# [TEXTE SOURCE]
UNE ROSE ET UN BALAI - MICHEL SIMONET

Trente ans. Cela fait trente ans que Michel Simonet balaie les rues de la ville de Fribourg. Sa particularité? Il arbore une rose sur le coin de son char. Un peu de beauté au-dessus des immondices qui s'accumulent au fur et à mesure qu'il parcourt les rues. Combinaison orange fluo et lunettes à soleil assorties, Michel Simonet arpente les trottoirs et les ruelles l'esprit libre et le sourire aux lèvres. Il est un peu, à son insu, une des mémoires vivantes de la ville, témoin de son évolution, ami silencieux et discret de tous nos états d'âmes. Nos déchets racontent beaucoup de qui nous sommes. Que jetons-nous aux ordures? Quand? Comment? Pourquoi? Michel répertorie tout et chaque 1er de l'an, il récite l'intégralité de son butin. Souvent, je me dis que son rôle est bien plus important que "juste" balayer, nettoyer, racler, trier. Il renseigne, éduque aussi parfois, rigole, dirige les touristes. Il veille aussi un peu sur nos rêves, lorsqu'à 4h30 son réveil sonne et qu'à 5 heures il empoigne son balai. Il nous autorise chaque matin à nous lever dans une ville propre, comme neuve, une ville blanche sur laquelle nous pouvons écrire nos espoirs et nos envies. Michel nous autorise chaque jour à réécrire notre présent. 

Copyright: Julien James Auzan

Il se décrit comme un ambitieux à l'envers. Il est descendu dans la rue, vers l'extérieur, l'air libre, la liberté. Un travail utile qui ne cadre pas vraiment avec la vision traditionnelle de la réussite où le statut social est tellement nécessaire à l'équilibre existentiel. 

"A proprement parler, le balayeur n'emmerde personne, au contraire, il la ramasse."

Il côtoie toutes les classes sociales: les prostituées, les clochards, les employé.es de bureau, les notables, fête même des naissances de bonne heure le matin avec un jeune papa qui a vu naître son premier enfant dans la nuit. Une coupe de mousseux sur le trottoir, ça lui est arrivé une fois. Homme lettré, qui aime la poésie, il ramène les bouteilles consignées et s'offre, chaque mois, un livre de la prestigieuse collection de La Pléiade. "Balayeur et fier de lettres". Preuve que l'on peut se recycler dans la littérature.

Dans cette sublime adaptation mise en scène par Nicolas Rossier et Geneviève Pasquier, nous prenons le temps d'apprécier, voire de découvrir pour certain.es, la poésie du quotidien. Yves Jenny et Alexandre Cellier donnent corps à cet inventaire à la Prévert. Ils deviennent jongleurs de sacs poubelles. Les déchets chantent, les roses sifflent, les arrosoirs et les bidons résonnent. Qui aurait pu croire que les détritus ont tant de choses à raconter, tant d'histoires à chanter, tant de destins à mettre en lumière? La place du cantonnier dans notre société. Trop facilement jugé ou injustement passé à tabac avec chacun de nos mégots que nous jetons par terre et non dans une poubelle, le balayeur de rue est pourtant un élément essentiel à notre bien-être. C'est une véritable philosophie de rue qui nous est transmise et qui nous  apprend à ralentir. Apprendre à prendre notre temps pour ne pas le perdre. Nous nous essoufflons bien trop souvent et le cantonnier nous distille, avec son métier répétitif, sa danse du balai, circulaire et infinie, une certaine sagesse de la sérénité.

# [DONNÉES FOURNIES]
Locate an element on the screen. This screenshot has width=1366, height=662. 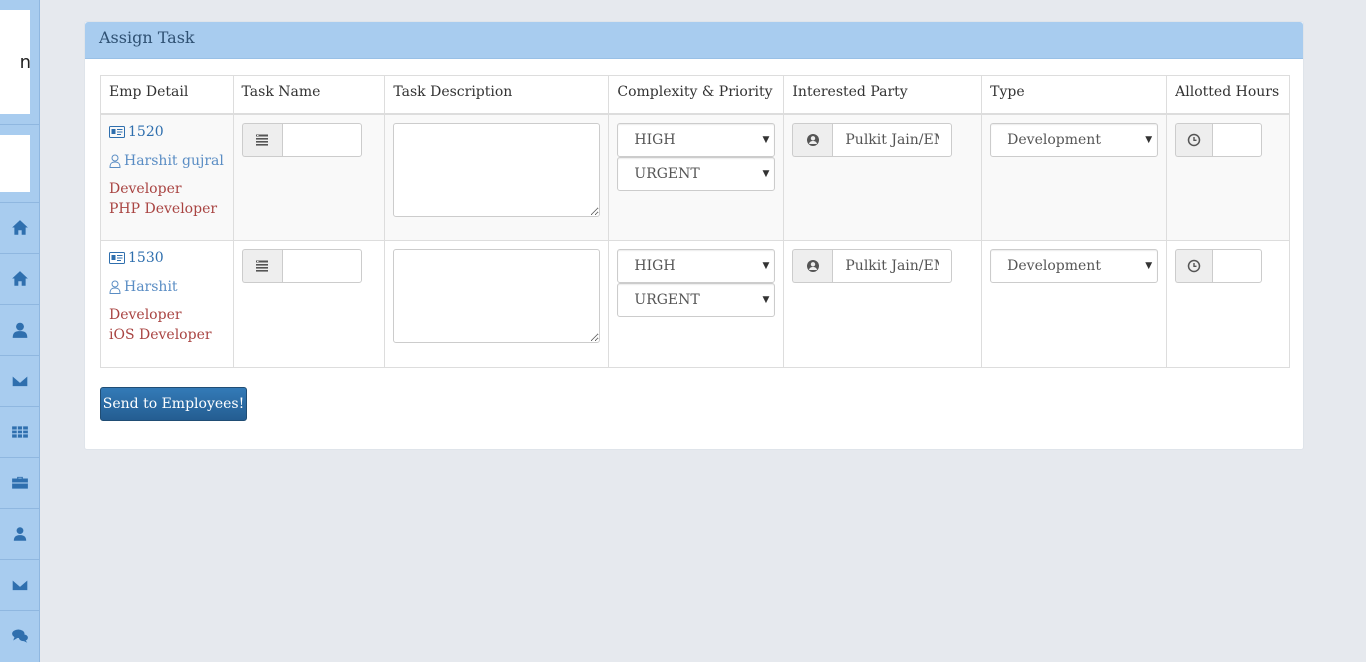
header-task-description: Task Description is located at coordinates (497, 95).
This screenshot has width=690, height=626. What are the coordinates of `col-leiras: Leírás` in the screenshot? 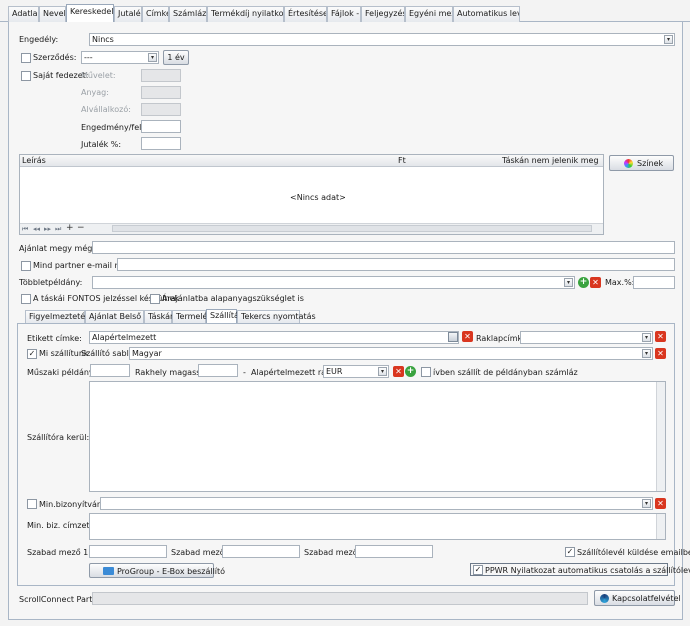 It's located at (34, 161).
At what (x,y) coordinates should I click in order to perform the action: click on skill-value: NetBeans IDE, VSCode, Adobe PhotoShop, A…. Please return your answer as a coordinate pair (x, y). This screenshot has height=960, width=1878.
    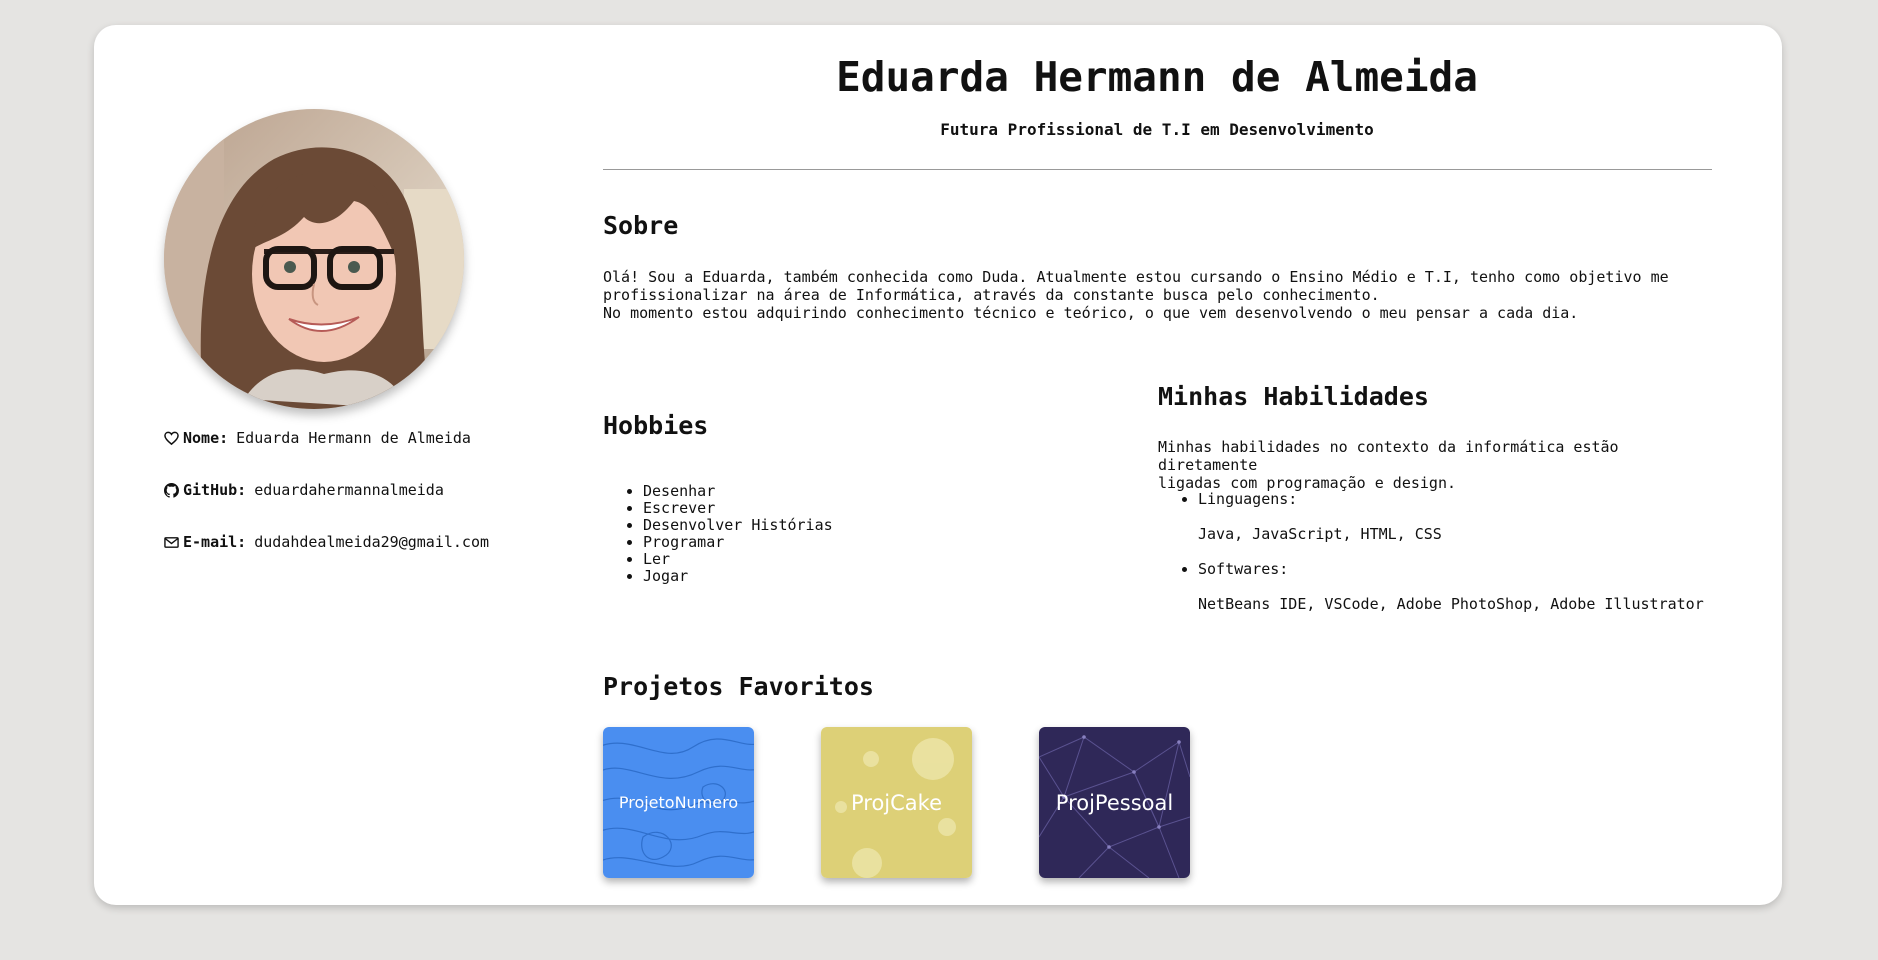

# [D'APRÈS LES INFORMATIONS]
• a. Répondez à ces questions sur le texte consacré à Michel Simonet :
(i) Depuis combien d'années balaie-t-il les rues de Fribourg ?
(ii) Que s'offre-t-il chaque mois avec les bouteilles consignées qu'il ramène ?
(iii) Qui a mis en scène l'adaptation ?
• b. Reprenez le texte sur Michel Simonet à partir de sa dernière phrase et poursuivez-le.

# [RÉPONSES FOURNIES]
• a.
(i) Depuis trente ans.
(ii) Un livre de la prestigieuse collection de La Pléiade.
(iii) Nicolas Rossier et Geneviève Pasquier.

• b.
Copyright: Julien James Auzan

Doux mélange de complexité et de simplicité, d'érudition et de quotidien, d'humour, de profondeur, de légèreté et de gravité, les jumeaux balayeurs nous prennent par la main, nous guident aux différentes heures du jour et de la nuit, à travers les différentes saisons, et nous font redécouvrir la magie d'une ville dans laquelle nous déambulons bien trop souvent le nez en l'air, oubliant qu'une société ne se définit pas par son architecture, mais par les indices qu'elle sème au sol. Un mégot, un emballage de McDo, une canette de bière, un préservatif. Bouffe sur le pouce et amours rapides. Peut-être devons-nous ajuster nos regards à la bonne hauteur et nos cœurs à la bonne vitesse?


Il y a eu des petits livres colorés qui ont émaillé l'Histoire avec un grand H, certains sublimes, d'autres tragiques, gageons que le petit livre orange, avec toute la poésie qu'il contient, nous guidera comme un phare dans la nuit afin de prendre le temps de nous arrêter la prochaine fois que nous croiserons un homme au balai, avec ou sans rose, et d'ajouter à nos traditionnels "Bonjour" et autres sourires, un mot de plus: Merci.

Stéphanie Tschopp

Il reste quelques places pour la représentation du dimanche 6 juin à 17h, aux Théâtre des Osses à Givisiez. Réservations, ici.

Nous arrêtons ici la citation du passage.